„Das Vermächtnis des alten Pilgers" ist ein wunderschönes Buch, das nebenbei auch viel über die damaligen Zustände und das Leben im Mittelalter vermittelt.
Wie eigentlich in jedem Buch, das im Mittelalter spielt, spielt die Religion eine Rolle. Am Anfang noch nicht sehr offensichtlich, aber später dann z.T. sehr extrem. Es gibt einige Gespräche, in denen es sich nur um Juden und Christentum dreht, und die, auf andere Weise geschrieben, durchaus ermüdend sein könnten. KÖNNTEN. Hier ist das ganz und gar nicht der Fall! RM Schröder gelingt es, während der gesamten Zeit die Spannung aufrechtzuerhalten. Von einigen weit schweifenden Beschreibungen, die der Autor öfter in seinen Büchern unterbringt, einmal abgesehen. Doch auch das hat seinen Reiz. Liest es sich an diesen Stellen auch mehr wie eine Art Geschichtsbuch, so erfährt man alles doch auf lebendige und anschauliche Weise.
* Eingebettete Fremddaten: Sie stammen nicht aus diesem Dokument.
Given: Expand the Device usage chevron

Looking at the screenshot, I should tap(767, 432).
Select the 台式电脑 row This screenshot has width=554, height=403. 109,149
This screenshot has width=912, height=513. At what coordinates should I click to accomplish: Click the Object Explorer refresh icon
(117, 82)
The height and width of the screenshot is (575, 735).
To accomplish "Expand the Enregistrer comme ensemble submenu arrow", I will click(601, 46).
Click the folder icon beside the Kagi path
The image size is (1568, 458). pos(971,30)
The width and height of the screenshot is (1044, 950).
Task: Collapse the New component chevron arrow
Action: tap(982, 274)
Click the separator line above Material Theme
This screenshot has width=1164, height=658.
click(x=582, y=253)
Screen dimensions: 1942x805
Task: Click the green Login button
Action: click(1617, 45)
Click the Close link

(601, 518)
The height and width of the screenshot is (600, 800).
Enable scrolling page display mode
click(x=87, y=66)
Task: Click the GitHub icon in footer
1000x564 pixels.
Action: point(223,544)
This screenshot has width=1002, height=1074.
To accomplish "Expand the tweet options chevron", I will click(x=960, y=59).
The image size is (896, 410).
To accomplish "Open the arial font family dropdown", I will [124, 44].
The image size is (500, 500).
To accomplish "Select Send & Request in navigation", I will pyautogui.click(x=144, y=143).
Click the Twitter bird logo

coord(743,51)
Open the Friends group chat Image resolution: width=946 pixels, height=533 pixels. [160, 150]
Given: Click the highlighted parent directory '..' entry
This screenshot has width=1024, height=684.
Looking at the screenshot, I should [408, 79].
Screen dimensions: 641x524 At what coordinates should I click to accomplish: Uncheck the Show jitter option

Eine Sache hat mich jedoch gestört: Marius glaubt, dem Wunsch des Pilgers zu entsprechen, wenn er sich den Kreuzfahrern anschließt - schön und gut. Nur hat sich eben dieser Pilger zuvor mehrmals überdeutlich GEGEN die Kreuzfahrt-Idee ausgesprochen. Sicher, Marius hielt das Vermächtnis für unmissverständlich und er sehnte sich ohnehin nach einer Veränderung. Trotzdem finde ich, dass der Autor diesen Gegensatz ein wenig hätte entschärfen sollen.
Das Buch führt zudem (geographisch gesehen) nicht so weit, wie man es vielleicht vom Klappentext erwartet. Aber letztendlich störte das wenig.
Der erste Teil des Buches bis zum Aufbruch kam mir ein wenig lang vor. Doch schließlich hat sich das Buch zu einer mitreißenden Geschichte entwickelt. Sofern man auch nur ein kleines bisschen für Religion übrig hat, kann ich nur empfehlen, das Buch zu lesen! Nach anfänglichem „Einlesen" bin ich nicht mehr davon losgekommen!